Yes, a forum *is* for give/take dialogue. 
fo·rum (fôr-em)
_1. The public square or marketplace of an ancient Roman city that was the assembly place for judicial activity and public business.
2. A public meeting place for open discussion.
3. A medium of open discussion or voicing of ideas, such as a newspaper or a radio or television program.
4. A public meeting or presentation involving a discussion usually among experts and often including audience participation.
5. A court of law; a tribunal._
I was not fighting or purposely hurting you. I was sharing my opinion of what a poor idea I think your plan is and offering facts to educate you so you could make an informed decision. I was also curious as to how you came to your decision, hence the reason for all of the questions I asked in the first paragraph of my reply, which also covered issues of safety/health for the cat. My second paragraph outlined the current cat overpopulation problem and how cats left entire are governed by their hormones and instincts, in addition to the medical dangers (_cancer_) of cats who may not be medically or genetically healthy and are bred repeatedly with no break between litters.

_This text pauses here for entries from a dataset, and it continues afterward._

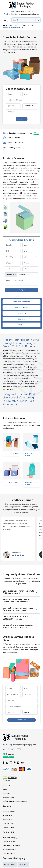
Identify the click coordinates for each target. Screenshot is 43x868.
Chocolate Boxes (9, 853)
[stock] (13, 263)
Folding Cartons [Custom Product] (27, 25)
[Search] (26, 20)
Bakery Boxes (8, 815)
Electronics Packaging (11, 845)
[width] (30, 245)
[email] (30, 94)
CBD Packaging (9, 823)
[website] (21, 701)
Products (6, 793)
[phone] (21, 100)
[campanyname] (30, 694)
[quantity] (13, 106)
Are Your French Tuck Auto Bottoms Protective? (15, 618)
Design (21, 319)
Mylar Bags (23, 865)
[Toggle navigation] (5, 20)
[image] (21, 275)
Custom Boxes (13, 25)
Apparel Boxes (9, 811)
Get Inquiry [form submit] (22, 290)
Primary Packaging (10, 837)
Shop (5, 789)
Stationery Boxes (9, 849)
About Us (6, 785)
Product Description (21, 302)
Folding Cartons (10, 865)
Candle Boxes (8, 827)
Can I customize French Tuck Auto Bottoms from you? (18, 592)
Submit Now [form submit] (21, 119)
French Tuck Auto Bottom (13, 28)
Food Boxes (7, 819)
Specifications (21, 307)
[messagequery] (21, 112)
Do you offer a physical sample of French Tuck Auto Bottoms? (18, 626)
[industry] (30, 712)
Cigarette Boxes (9, 841)
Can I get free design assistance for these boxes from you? (18, 609)
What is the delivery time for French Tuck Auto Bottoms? (16, 600)
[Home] (4, 25)
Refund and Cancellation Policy (15, 801)
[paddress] (21, 706)
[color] (30, 257)
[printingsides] (30, 106)
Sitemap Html (8, 797)
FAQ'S (21, 325)
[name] (13, 94)
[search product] (38, 20)
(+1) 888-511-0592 (25, 11)
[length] (13, 245)
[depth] (30, 251)
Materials (21, 313)
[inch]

I can see you do not care for my factual information or my opinion. Sometimes, the truth hurts and I tried to express these facts in as gentle a way as possible. I am sorry you did not like hearing them. 
I cannot 'wish you luck' in finding the information you seek because I feel this is not a well thought out breeding plan at all and I do not agree with it.
Respectfully,
heidi


----------



## Xanti (Nov 4, 2008)

I have to agree with Heidi. If the cat has access to the outside this is a completely irresponsible thing to do. 

If he is kept as an indoor cat, there are still risks, as Heidi has pointed out, along with the very unpleasent spraying that will happen. The house will soon smell awful and your friend won't be able to get the smell out.

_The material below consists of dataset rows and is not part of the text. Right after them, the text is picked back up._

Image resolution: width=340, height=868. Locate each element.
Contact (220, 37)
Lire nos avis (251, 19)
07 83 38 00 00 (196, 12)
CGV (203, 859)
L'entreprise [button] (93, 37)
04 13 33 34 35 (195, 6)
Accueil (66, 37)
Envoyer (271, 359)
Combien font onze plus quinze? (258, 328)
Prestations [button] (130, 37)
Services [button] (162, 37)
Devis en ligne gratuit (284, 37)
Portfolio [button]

Not only that, if someone has a female cat that is infertile it means she will still go into heat...what torture this would be for her, she would have repeated heat cycles and be utterly frustrated.

If you really care about cats, you will get him fixed.


----------



## cmw0829 (Nov 23, 2008)

Your plan is equivalent to my finding an infertile teenage girl for my 17 year old son, so he can satisfy his urges without consequence. 

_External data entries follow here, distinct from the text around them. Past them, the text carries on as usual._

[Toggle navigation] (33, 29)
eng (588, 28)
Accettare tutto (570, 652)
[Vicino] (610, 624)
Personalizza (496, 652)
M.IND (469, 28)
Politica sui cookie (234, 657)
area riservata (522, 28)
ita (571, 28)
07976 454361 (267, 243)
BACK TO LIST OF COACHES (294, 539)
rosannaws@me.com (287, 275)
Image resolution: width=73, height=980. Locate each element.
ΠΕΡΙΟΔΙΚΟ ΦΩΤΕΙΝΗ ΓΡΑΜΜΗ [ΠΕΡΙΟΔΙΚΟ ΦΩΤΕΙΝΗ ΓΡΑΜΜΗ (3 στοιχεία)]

I wouldn't help you either. 

Just fix the cat and be done with it.


----------



## Heidi n Q (Nov 22, 2006)

cmw0829 said:


> Your plan is equivalent to my finding an infertile teenage girl for my 17 year old son, so he can satisfy his urges without consequence.


If _that_ is not The Best analogy I've ever heard, then I don't know _what_ is. 

_*I think I had that thought floating around in my subconscious, but I'd have never been able to articulate it as well as you did. You rock!_


----------



## TerriNye (Mar 4, 2009)

okay - well as a breeder - I think this is the most ignorant (and yes I'll call it IGNORANT!) bunch of nonsense I've ever heard. Maybe this is one of those spammers we aren't supposed to talk to.

Terri


----------



## gaz23g (Nov 30, 2008)

though not a breeder ditto to terri


----------



## Lisa 216 (Oct 25, 2004)

There is really no benefit to leaving this cat intact. Cats don't need to mate in order to be happy, well-adjusted pets.

However, there are numerous benefits to getting him fixed:

1. The current owners don't want kittens, and his ability to mate unchecked is surely causing kittens to be born. 

2. Fixing the cat is better for his long-term health (as explained in a previous post).

3. The cat will be less likely to develop behavior problems like spraying, which is a smelly mess and very difficult to stop once it begins.

4. The cat will not be out getting into fights with other intact males, yet another risk to his health.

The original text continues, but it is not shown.